Museum to unveil renovated 'Monarch Passage,' butterfly videos

April 21, 2011

GAINESVILLE, Fla. — The Florida Museum of Natural History will unveil the newly renovated “Monarch Passage” that connects the Central Gallery to the McGuire Center for Lepidoptera and Biodiversity at 10 a.m. April 23.

The museum installed seven 46-inch high-definition TVs to display videos of the monarch butterfly’s overwintering colonies in Mexico.

“Visitors to the ‘Monarch Passage’ will be totally surrounded by millions of flying monarch butterflies, as well as scenes of massive clumps of hibernating butterflies turning green mountain fir trees orange,” said McGuire Center Director Thomas C. Emmel.

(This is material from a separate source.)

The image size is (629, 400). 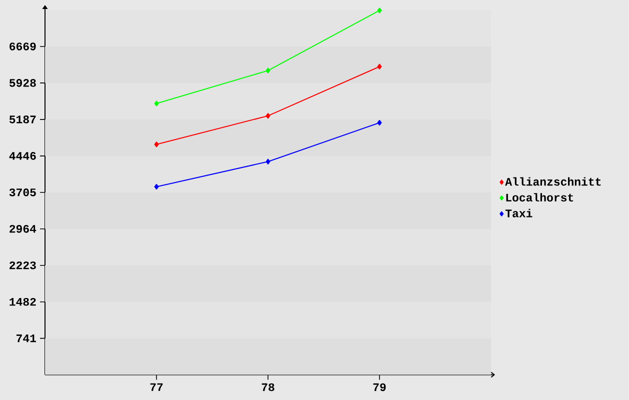 What do you see at coordinates (553, 182) in the screenshot?
I see `legend-label: Allianzschnitt` at bounding box center [553, 182].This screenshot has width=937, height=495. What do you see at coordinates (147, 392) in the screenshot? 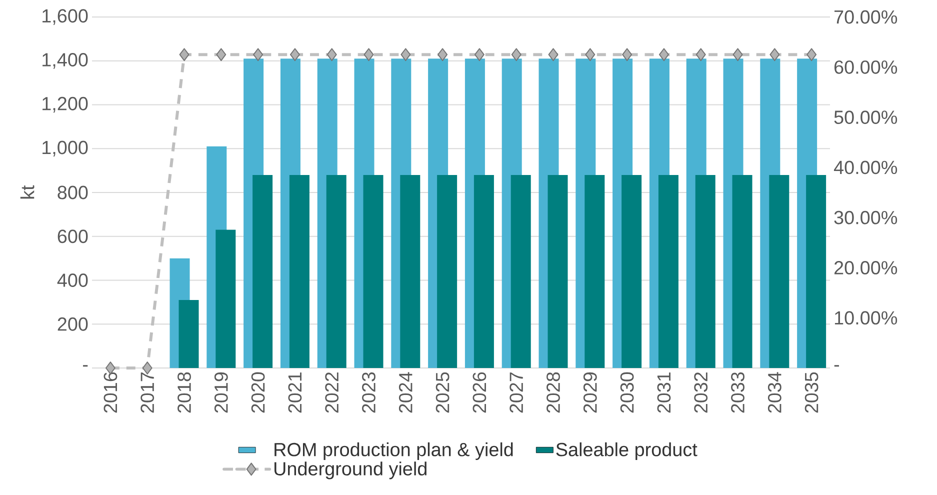
I see `x-tick-label: 2017` at bounding box center [147, 392].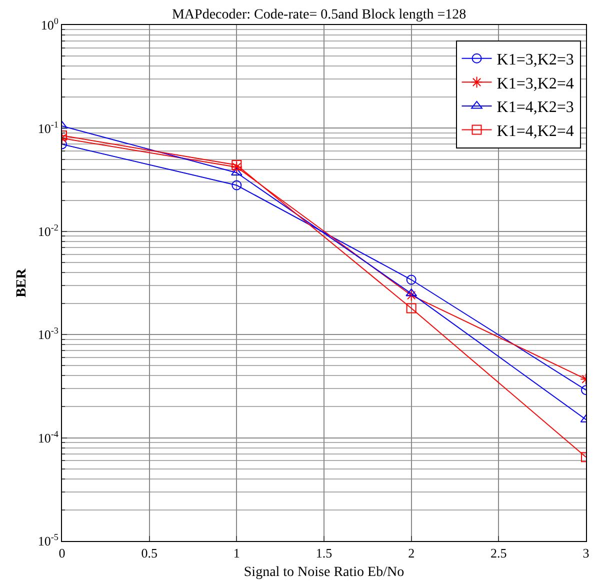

Most Monarchs, like birds, migrate south in the fall and return every spring. They are the only butterflies known to make a two-way migration. The videos will also display Monarchs drinking from mountain streams, climbing flower stems to feed, courting and mating.

“The experience of being completely immersed in countless numbers of Monarchs at these overwintering colonies has been compared by many visitors to Mexico as one of the greatest spiritual moments and uplifting events in their lives,” Emmel said. “Now, you can come very close to the reality of this moving wilderness experience by visiting the Florida Museum.”